Plugins that expose HTTP routes the operator might want to reach from outside the LAN (e.g. WhatsApp pairing while the daemon runs on a desktop and the QR is scanned on a phone) declare this section. The daemon spawns a Cloudflare quick tunnel pointed at its HTTP port; plugin routes exposed via [plugin.http] become reachable at https://*.trycloudflare.com/<plugin-mount-prefix>/....

Two-key opt-in

The daemon opens a public tunnel only when both are true:

  1. Plugin manifest: [plugin.public_tunnel] enabled = true.
  2. Operator capability env: NEXO_PLUGIN_PUBLIC_TUNNEL_ALLOW=1.

A manifest declaration alone is not enough — the daemon still honours the operator's hardening choice. Declaring the section with enabled = false (or omitting it) keeps the plugin forever-private even if the operator flips the env on for another plugin.

Manifest section

[plugin.public_tunnel]
enabled = true
# Optional — when set, the daemon subscribes to this exact broker
# subject and closes the tunnel on the first published message.
# Wildcards (`*`, `>`) are rejected at manifest validation.
close_on_event = "plugin.lifecycle.whatsapp.tunnel_done"

Fields

  • enabled (bool, default false) — plugin-side opt-in. When false, the section behaves identically to "no section declared".
  • close_on_event (string, optional) — literal broker subject. When set, the daemon subscribes once and tears the tunnel down on the first inbound message. Typical use: a pairing-channel plugin publishes <plugin>.tunnel_done after the operator completes pairing so the public URL stops responding immediately. When None, the tunnel stays up for the daemon's lifetime.

Validation

Rejected at boot:

  • close_on_event is the empty string or whitespace (PublicTunnelCloseEventEmpty).
  • close_on_event contains a NATS wildcard (* or >). The daemon refuses wildcards so a stray plugin event can't race-close a healthy tunnel (PublicTunnelCloseEventWildcard).

URL sidecar file

When a tunnel comes up, the daemon writes the public URL to $NEXO_HOME/state/tunnel.url (or ~/.nexo/state/tunnel.url). The nexo pair start CLI reads this file directly so the operator doesn't have to copy/paste from logs.

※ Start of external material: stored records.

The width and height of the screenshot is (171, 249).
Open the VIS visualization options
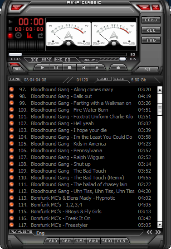click(x=133, y=59)
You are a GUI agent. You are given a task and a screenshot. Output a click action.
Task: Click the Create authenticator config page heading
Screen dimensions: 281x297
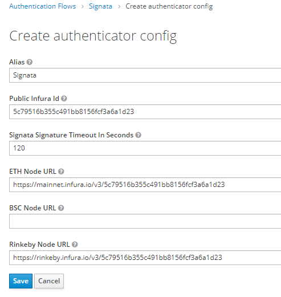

Migration from wa_tunnel_cfg

Earlier daemon revisions extracted public_tunnel from each WhatsApp YAML entry under config/plugins/whatsapp.yaml and spawned a Cloudflare tunnel inline. That orchestration was removed (Phase 81.20.x Stage 7 Phase 2) — plugins now declare the intent in their manifest, the daemon iterates uniformly, and the operator's env flag stays authoritative.

Daemon-side wiring

main.rs iterates wire.plugin_handles after wire_plugin_registry returns. For every plugin with [plugin.public_tunnel] enabled = true, the daemon:

  1. Spawns nexo_tunnel_quick::TunnelManager::new(8080).start().
  2. Logs the URL + writes it to the sidecar file.
  3. If close_on_event is set, spawns a broker subscriber that awaits one message then calls tunnel.shutdown().await.

The capability gate is checked once at the top of the iterator block. When OFF, the iterator logs a single informational line ("declared by at least one plugin but env is not set") and skips every tunnel spawn — useful for hardened deployments that want a visible audit trail.

Threat model

https://*.trycloudflare.com/<plugin-prefix>/... is reachable from anywhere the URL is shared. Cloudflare provides DDoS protection + edge TLS but does NOT enforce authentication. The plugin's HTTP handler is responsible for any access control on the exposed paths.

Pairing pages are time-limited (the QR rotates ~every 20s, the challenge expires in 5 minutes). When close_on_event is set, the tunnel is teardown-immediate post-pairing — the URL becomes 404 the moment the plugin signals completion.

Validation commands

  • cargo nextest run -p nexo-plugin-manifest — manifest schema
    • validator tests.
  • Manual smoke: NEXO_PLUGIN_PUBLIC_TUNNEL_ALLOW=1 cargo run --bin nexo with a manifest declaring the section. Daemon log should show "public tunnel up" with the assigned URL.